Protected password DuoAuthProxy in Linux


#1

I have been running DuoAuthProxy successfully in Windows with service_account_password_protected in autproxy.cfg

Now I have migrated DuoAuthProxy to Linux and then service_account_password_protected does not seem to work. If I change it to service_account_password and password in clear text it works.

Is service_account_password_protected not supported in Linux?


#2

Hi Tonny,
service_account_password_protected is indeed not supported when running the Duo Authentication Proxy on Linux as we do not have a Linux version of the authproxy_passwd.exe program. Even if you had copied the configuration to a different Windows machine, it still would not work:

The encrypted password or secret is specific to the server where it was generated, and will not work if copied to a different machine. If you have multiple Authentication Proxy servers, be sure to run authproxy_passwd.exe separately on each one.

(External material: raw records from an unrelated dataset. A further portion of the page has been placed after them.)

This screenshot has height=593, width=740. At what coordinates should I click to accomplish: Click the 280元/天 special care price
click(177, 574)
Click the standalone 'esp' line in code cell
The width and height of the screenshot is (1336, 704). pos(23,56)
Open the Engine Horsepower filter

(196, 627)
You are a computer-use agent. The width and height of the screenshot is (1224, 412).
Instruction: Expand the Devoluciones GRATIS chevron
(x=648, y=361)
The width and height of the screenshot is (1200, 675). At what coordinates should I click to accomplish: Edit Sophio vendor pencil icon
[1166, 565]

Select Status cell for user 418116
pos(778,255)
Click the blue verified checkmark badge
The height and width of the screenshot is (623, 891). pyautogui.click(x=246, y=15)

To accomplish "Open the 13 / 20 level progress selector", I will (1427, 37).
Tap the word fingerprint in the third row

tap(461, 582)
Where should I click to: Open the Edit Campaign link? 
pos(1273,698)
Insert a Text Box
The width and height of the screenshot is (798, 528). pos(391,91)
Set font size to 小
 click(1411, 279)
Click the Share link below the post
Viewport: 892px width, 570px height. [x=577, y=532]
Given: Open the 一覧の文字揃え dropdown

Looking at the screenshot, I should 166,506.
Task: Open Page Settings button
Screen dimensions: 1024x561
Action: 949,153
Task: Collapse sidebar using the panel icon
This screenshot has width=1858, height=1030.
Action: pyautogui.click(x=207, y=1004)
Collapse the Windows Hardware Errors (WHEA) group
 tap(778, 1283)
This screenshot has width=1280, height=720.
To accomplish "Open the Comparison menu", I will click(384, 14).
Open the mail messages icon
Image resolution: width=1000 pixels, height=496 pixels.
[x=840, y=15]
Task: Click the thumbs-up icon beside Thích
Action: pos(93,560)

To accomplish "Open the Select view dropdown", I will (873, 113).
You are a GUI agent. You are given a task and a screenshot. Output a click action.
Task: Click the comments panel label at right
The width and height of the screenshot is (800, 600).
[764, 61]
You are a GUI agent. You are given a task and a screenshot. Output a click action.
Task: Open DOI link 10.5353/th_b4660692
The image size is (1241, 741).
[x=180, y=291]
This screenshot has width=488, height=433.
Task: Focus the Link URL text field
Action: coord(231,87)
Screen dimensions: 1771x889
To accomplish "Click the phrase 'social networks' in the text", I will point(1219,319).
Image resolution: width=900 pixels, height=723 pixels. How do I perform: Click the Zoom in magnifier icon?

You can read more about encrypting passwords in the Authentication Proxy Reference Guide here: https://duo.com/docs/authproxy_reference#encrypting-passwords


#3

@Tonny_Andersson

Here’s an article with some recommendations for protecting the Authentication Proxy config file on Linux (in the absence of a built-in tool for encrypting the secret and password strings):

https://help.duo.com/s/article/3886


#4

Thank you very much for sorting this out for me!